[Aleph] Mem: Greek text

Javier Bezos jbezos at wanadoo.es
Wed Oct 6 11:37:45 CEST 2004


> My hope would have been that Mem can catch the points where the script
> changes by itself (in fact, this is one of my prerequisites for using
> Mem + Aleph). In the Unicode context, this would be quite possible,
> given that most characters have a script associated with them. Those
> few that don't (e. g. the numbers or most punctuation marks)
> assume the script property of the surrounding script.
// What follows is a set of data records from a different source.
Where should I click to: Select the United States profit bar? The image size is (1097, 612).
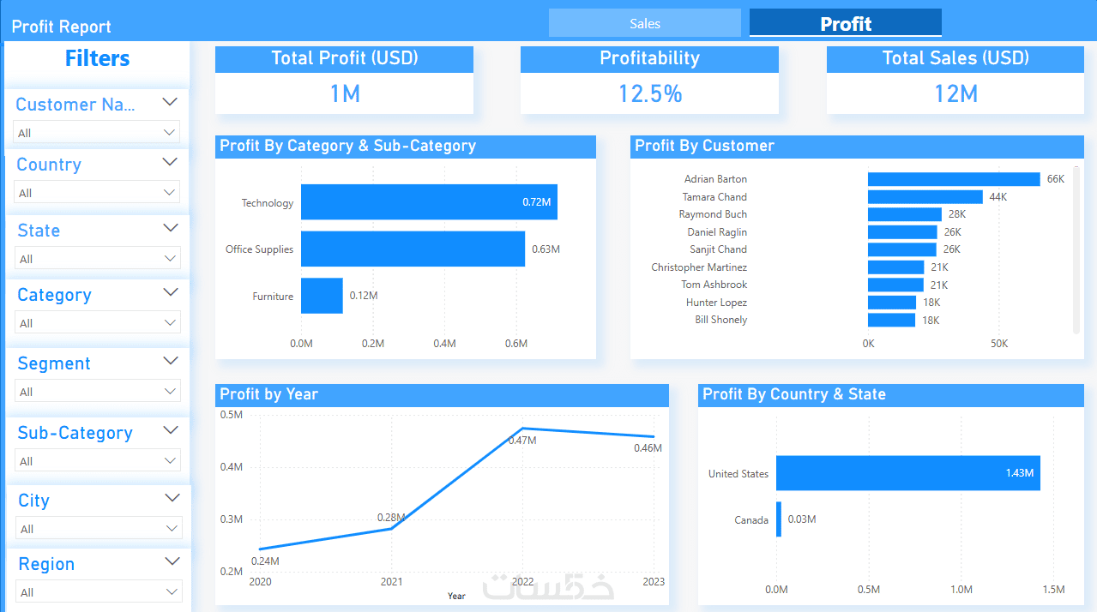coord(908,473)
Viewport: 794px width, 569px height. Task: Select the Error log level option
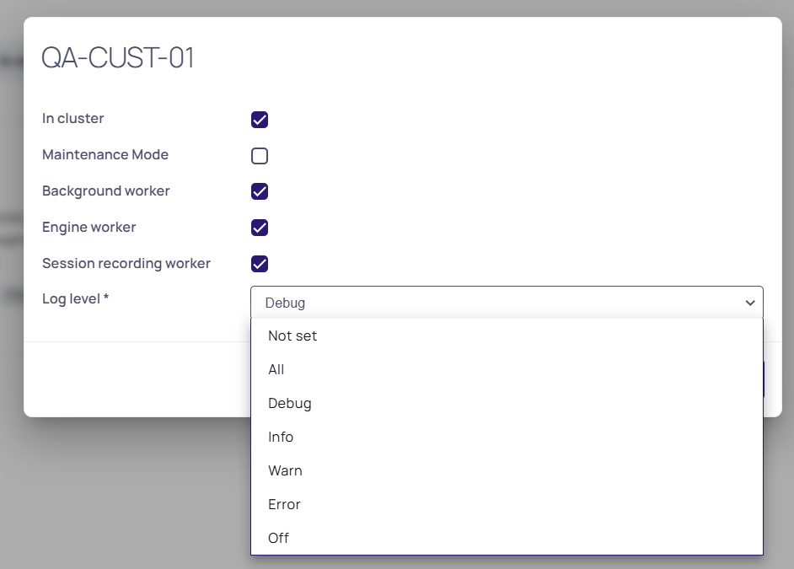coord(507,504)
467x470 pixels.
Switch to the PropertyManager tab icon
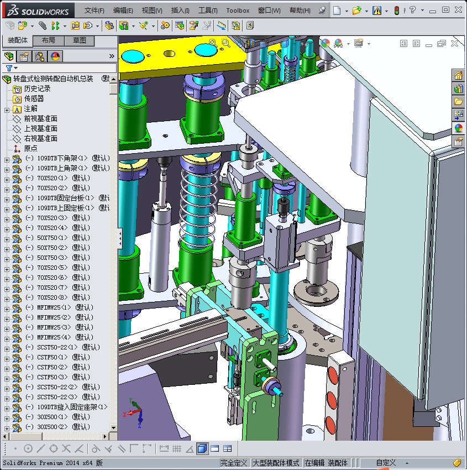pos(24,56)
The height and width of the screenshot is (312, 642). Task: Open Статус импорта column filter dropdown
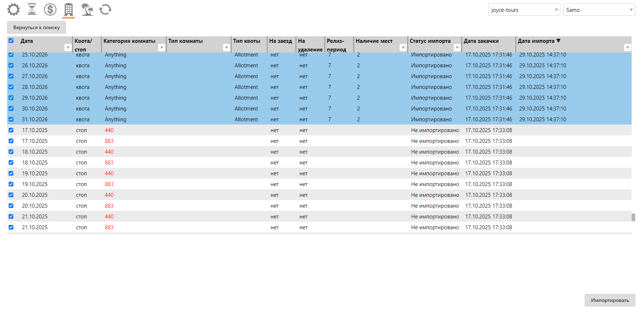[457, 48]
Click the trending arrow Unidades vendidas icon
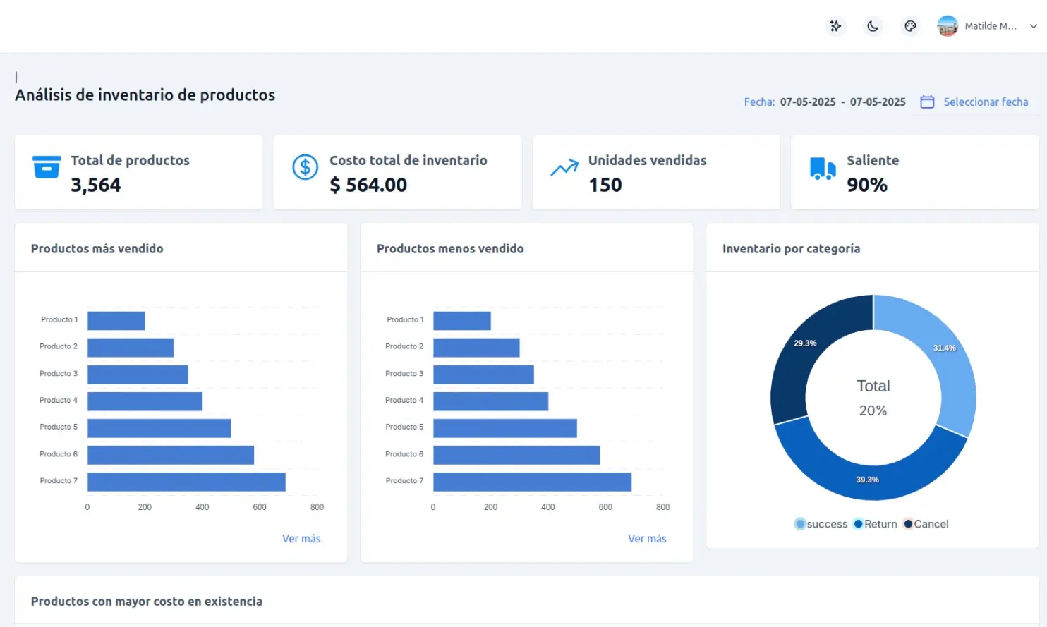 [564, 168]
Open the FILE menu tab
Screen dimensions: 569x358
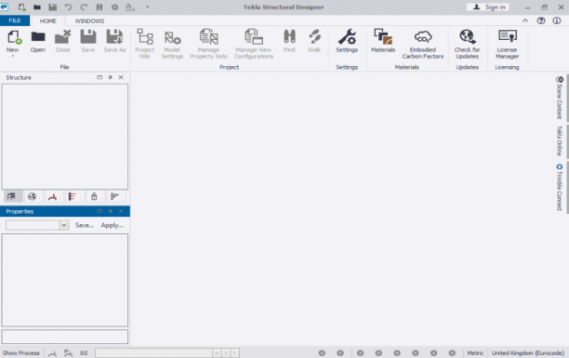click(x=15, y=20)
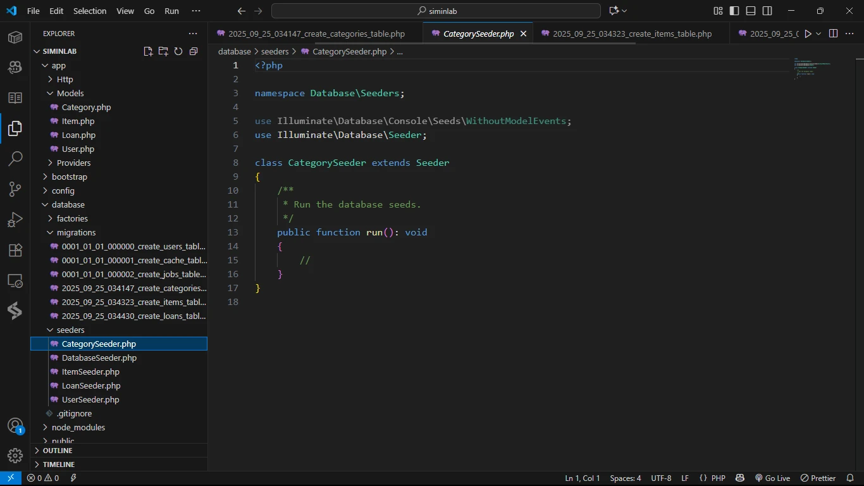Open the Search view in activity bar
The image size is (864, 486).
(15, 158)
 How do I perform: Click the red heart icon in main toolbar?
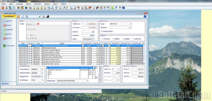[90, 8]
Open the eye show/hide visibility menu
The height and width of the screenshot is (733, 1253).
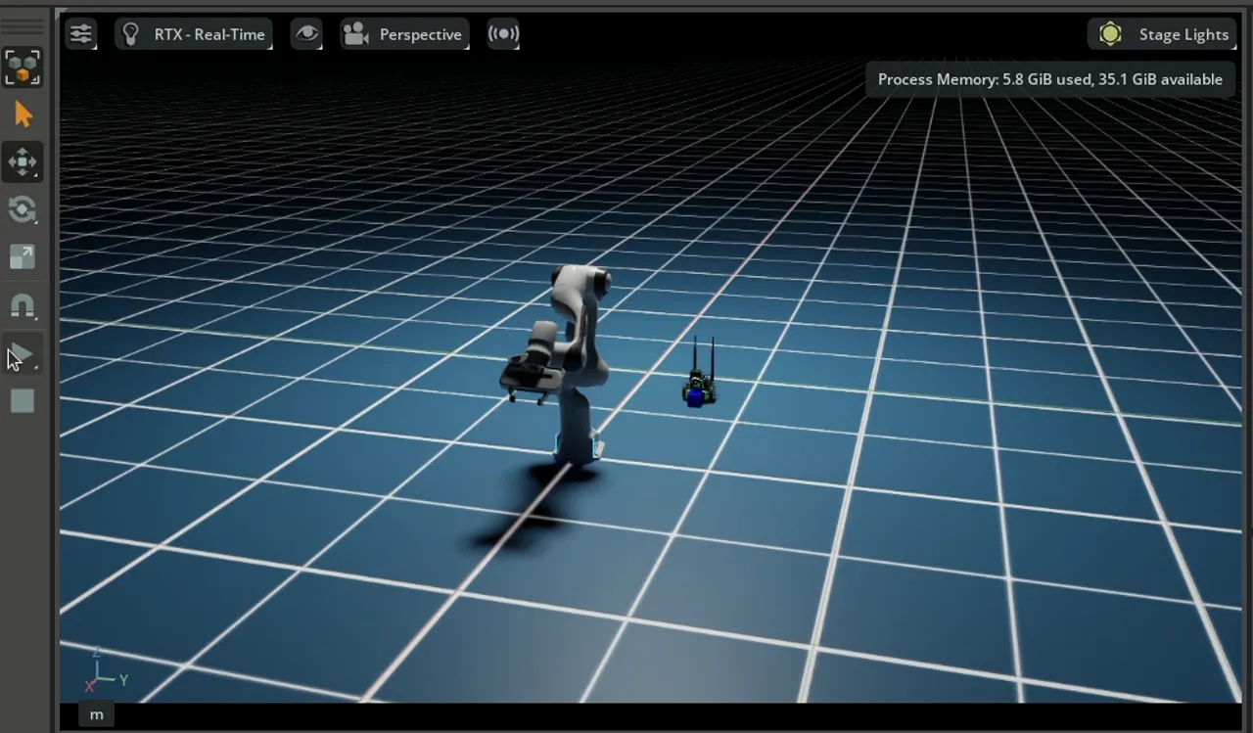click(x=306, y=34)
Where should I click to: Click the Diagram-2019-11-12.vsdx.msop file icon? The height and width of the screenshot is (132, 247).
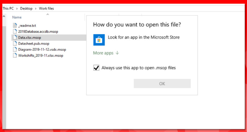pos(15,49)
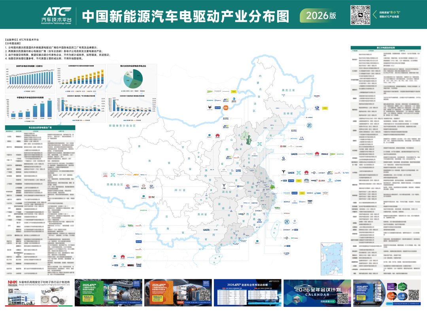Click the EVMOT logo in Jiangxi province
The height and width of the screenshot is (312, 427).
click(x=259, y=210)
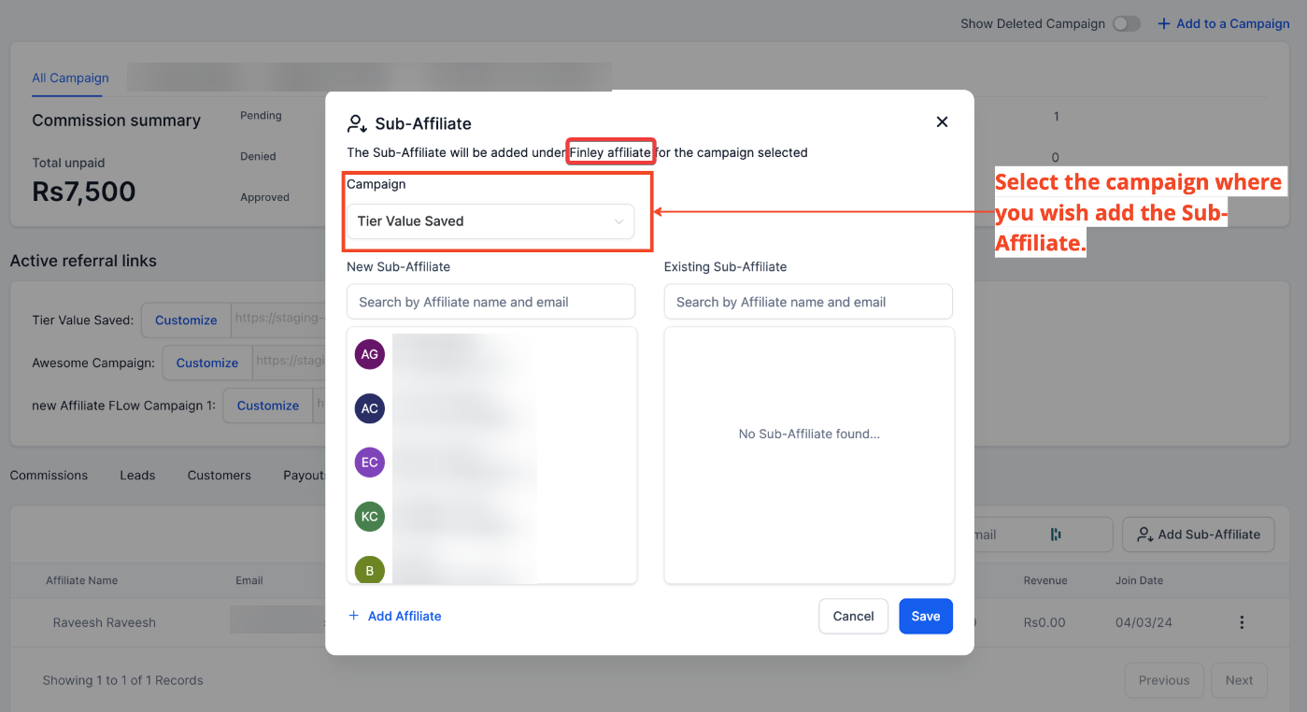This screenshot has height=712, width=1307.
Task: Open the Campaign dropdown Tier Value Saved
Action: pyautogui.click(x=490, y=221)
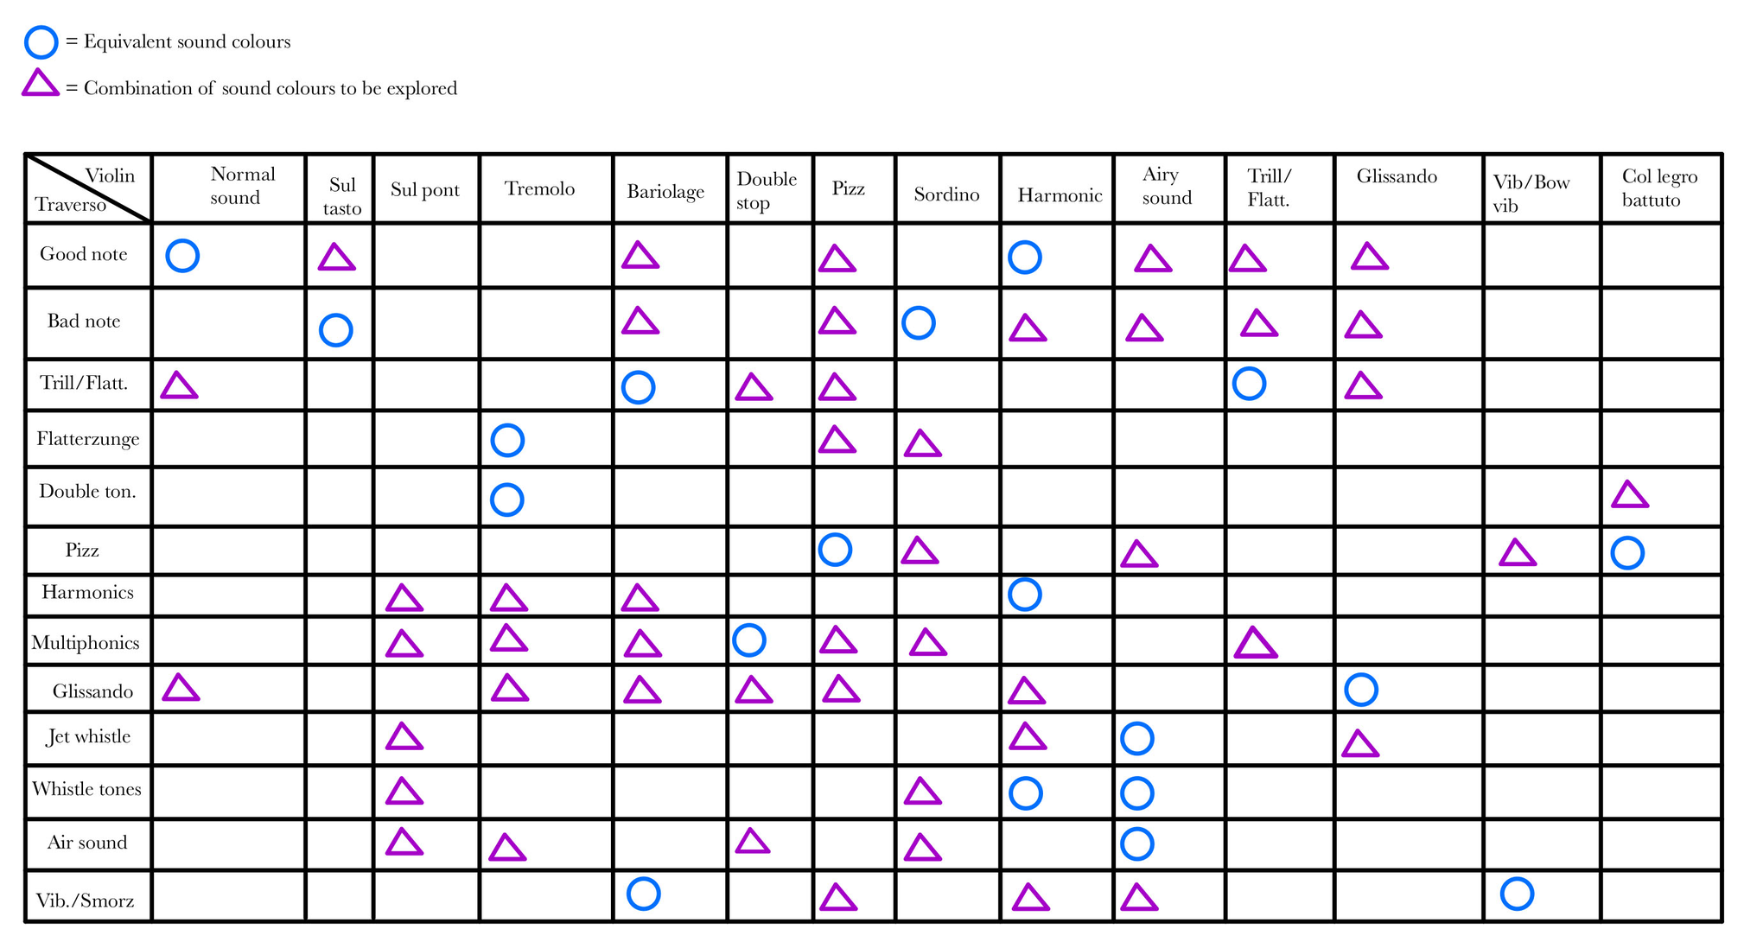Select the "Multiphonics" row label
The image size is (1744, 942).
(86, 643)
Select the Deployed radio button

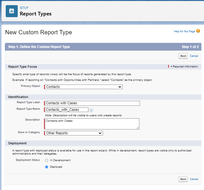[x=47, y=167]
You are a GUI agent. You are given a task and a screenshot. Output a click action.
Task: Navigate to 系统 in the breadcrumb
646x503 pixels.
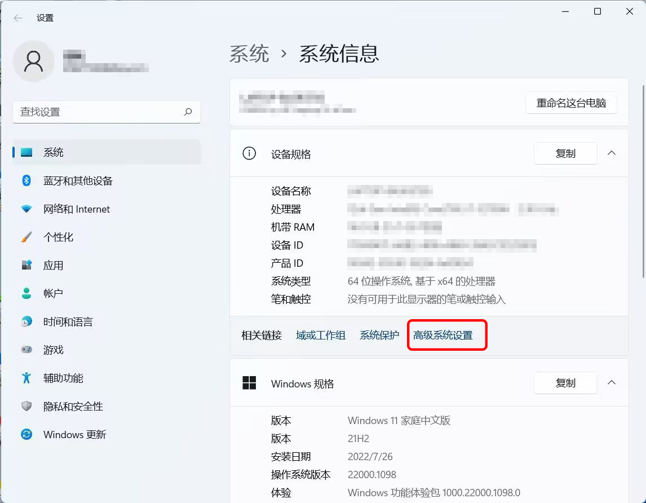[249, 54]
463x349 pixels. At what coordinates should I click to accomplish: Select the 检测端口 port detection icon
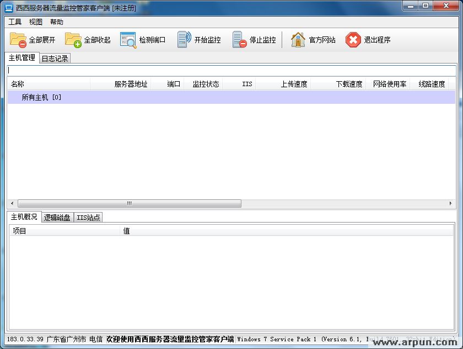tap(128, 39)
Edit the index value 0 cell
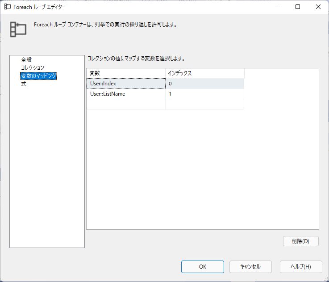Viewport: 329px width, 282px height. coord(205,84)
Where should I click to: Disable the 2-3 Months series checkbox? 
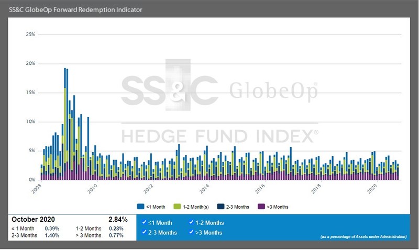145,232
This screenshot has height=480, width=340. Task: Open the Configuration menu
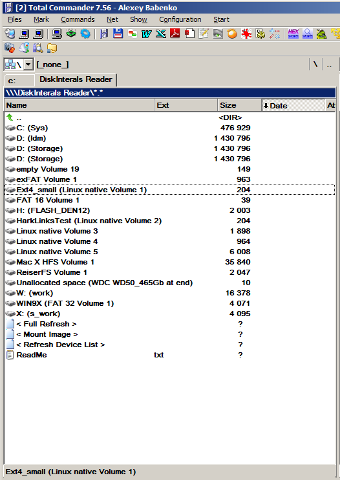coord(180,19)
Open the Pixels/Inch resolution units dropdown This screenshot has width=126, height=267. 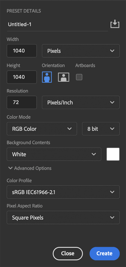coord(81,102)
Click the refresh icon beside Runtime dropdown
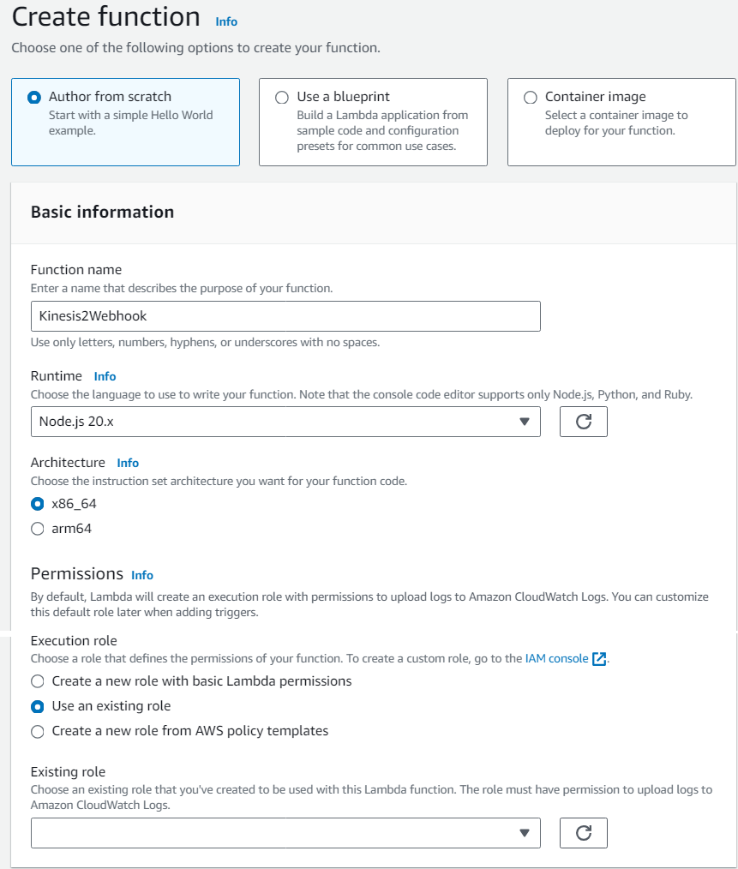 [583, 422]
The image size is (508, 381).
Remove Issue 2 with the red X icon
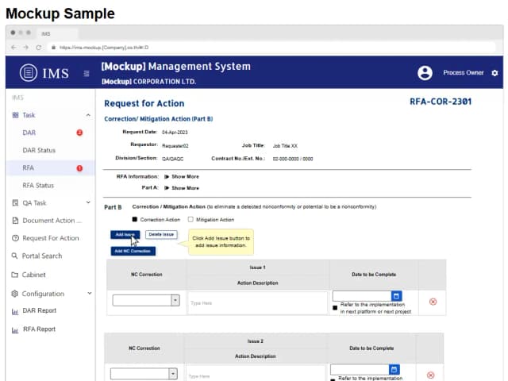pyautogui.click(x=431, y=375)
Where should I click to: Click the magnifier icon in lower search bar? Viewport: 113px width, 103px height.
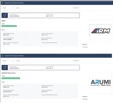(x=75, y=61)
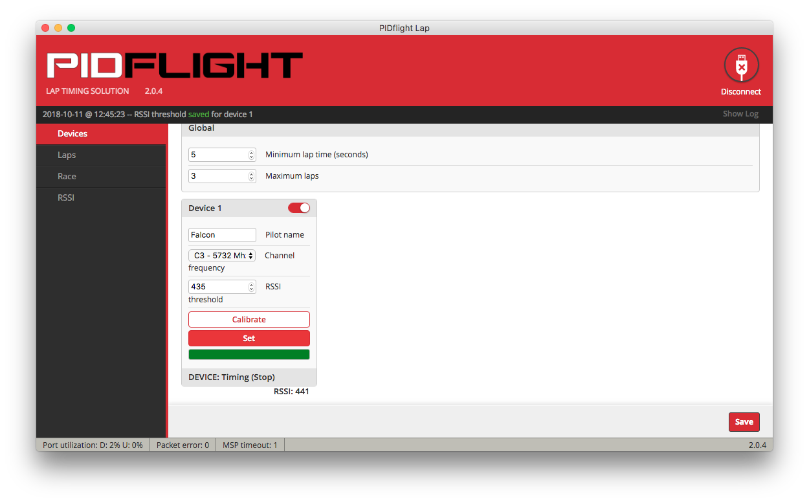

This is my hope, too. In fact, I've already made some
experiments:

http://perso.wanadoo.es/jbezos/archive/selscript.zip

However, this feature is not among my priorities because
is not a critical one--in other words, if you can do it
by hand, I prefer to spend my time to fix thinks which
don't work properly (or just don't work, period). Anyway,
even so I've had sometimes problems to decide which script
to use if numbers are between two scripts. In a technical
document in Hebrew I had, with lots of numbers and Latin
text, there were cases where the script for numbers had to be
set by hand. While switching the script is not difficult
if all of them are either l-to-r or r-to-l, bidirectional
writing poses many problems which cannot be solved easily.

> \begin{quote}
> \begin{greek}
> Polytonic Greek quotation\end{greek}\footnote{German footnote, possibly with Greek words in them}
> \end{quote}
> 
> then the text appears as Greek, though in monotonic style (i. e. most
> diacritics are suppressed). This is obviously also not what I want.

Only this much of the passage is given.